## Data supplied
↓↓↓
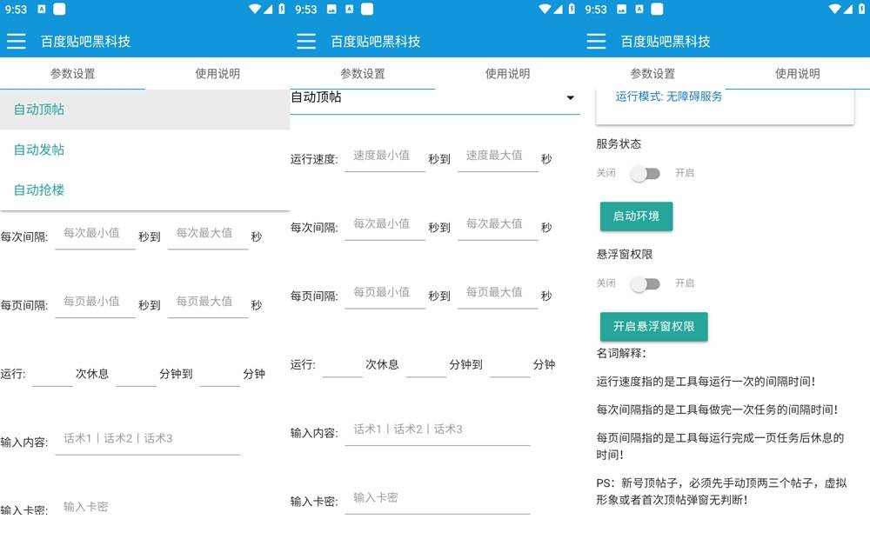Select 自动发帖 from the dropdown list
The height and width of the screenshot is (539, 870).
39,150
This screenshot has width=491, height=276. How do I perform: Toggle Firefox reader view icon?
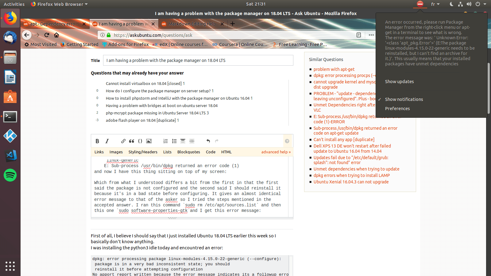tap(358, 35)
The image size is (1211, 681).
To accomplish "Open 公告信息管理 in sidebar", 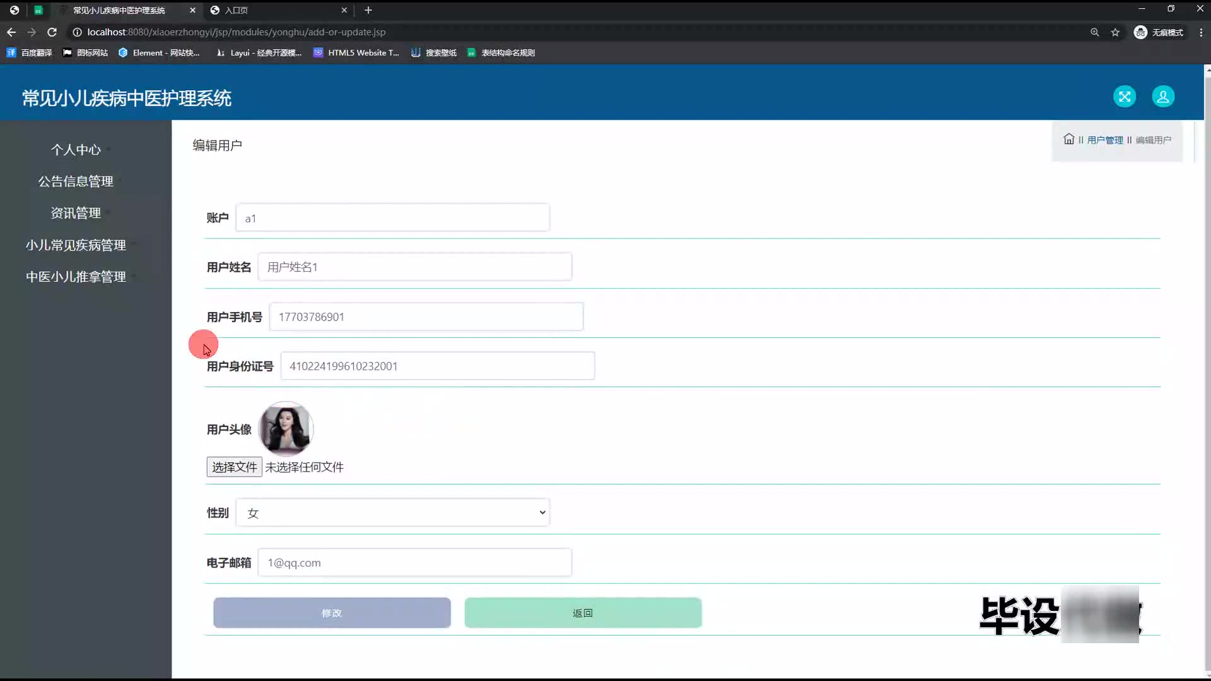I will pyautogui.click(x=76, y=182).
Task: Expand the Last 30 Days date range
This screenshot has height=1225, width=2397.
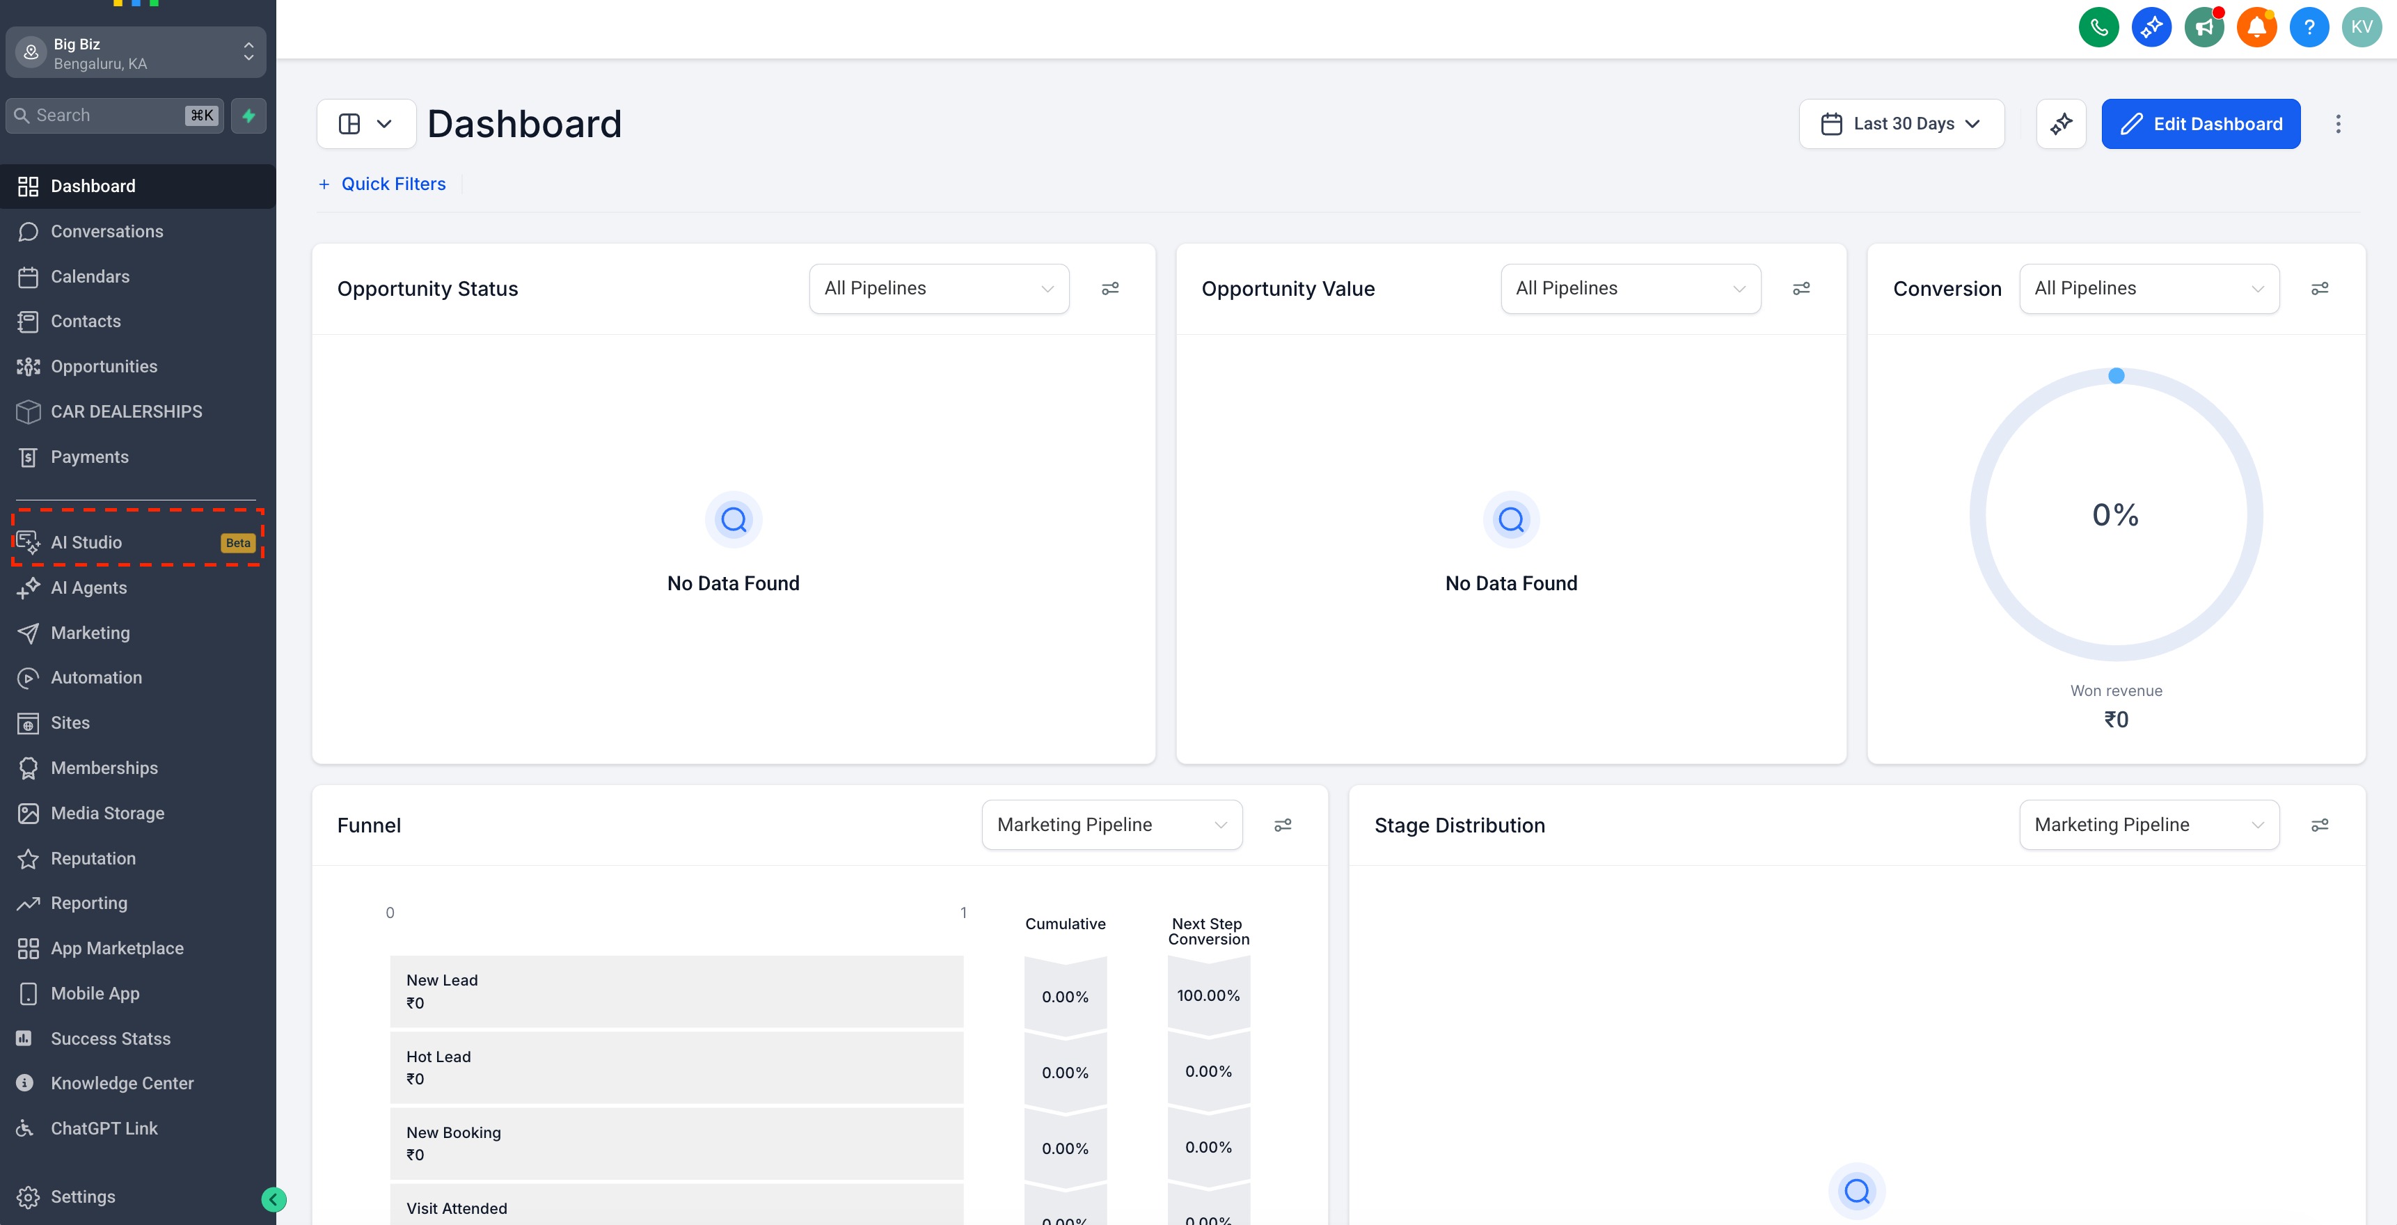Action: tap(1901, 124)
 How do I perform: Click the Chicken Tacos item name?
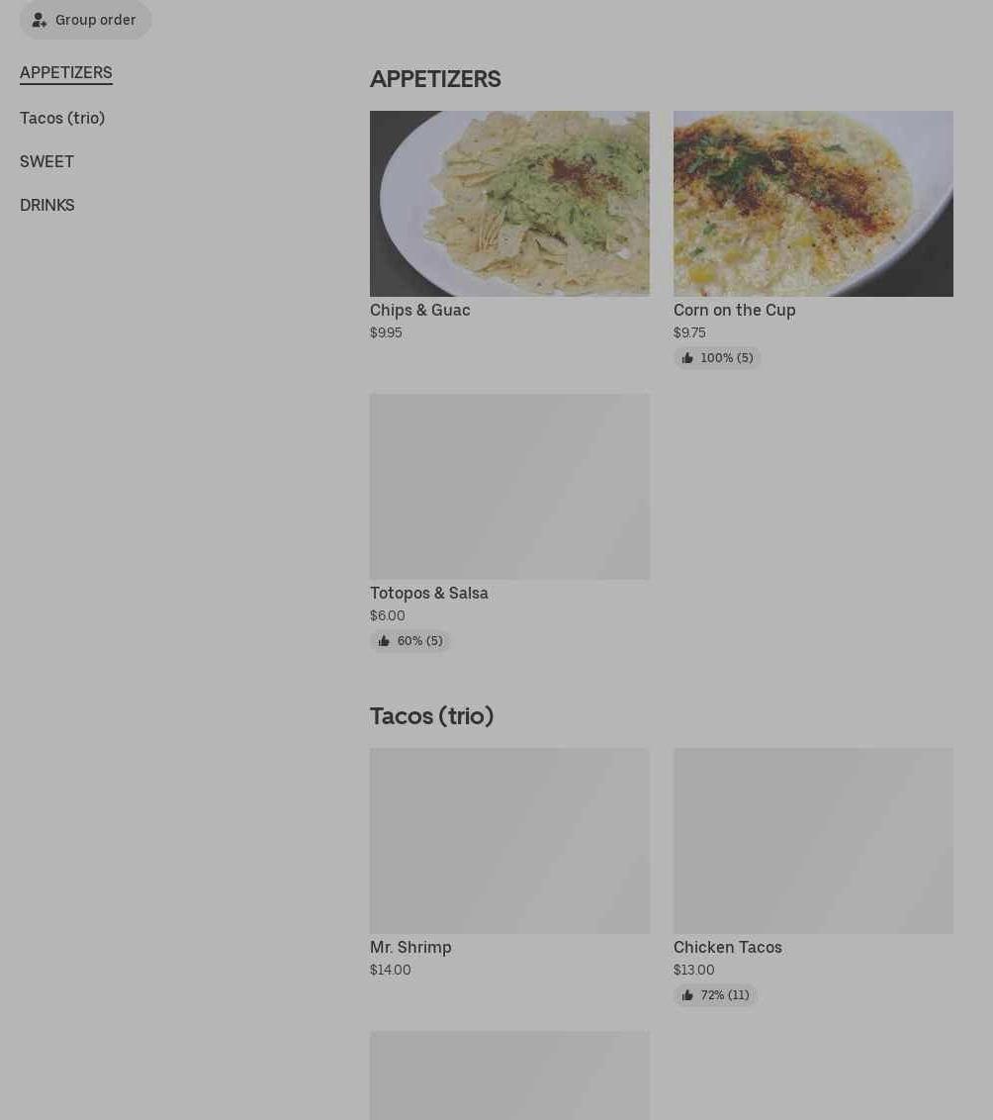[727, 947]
↑↑↑
How many lines of the records contain the word "perform"? Reply with the number only.

## Full response
2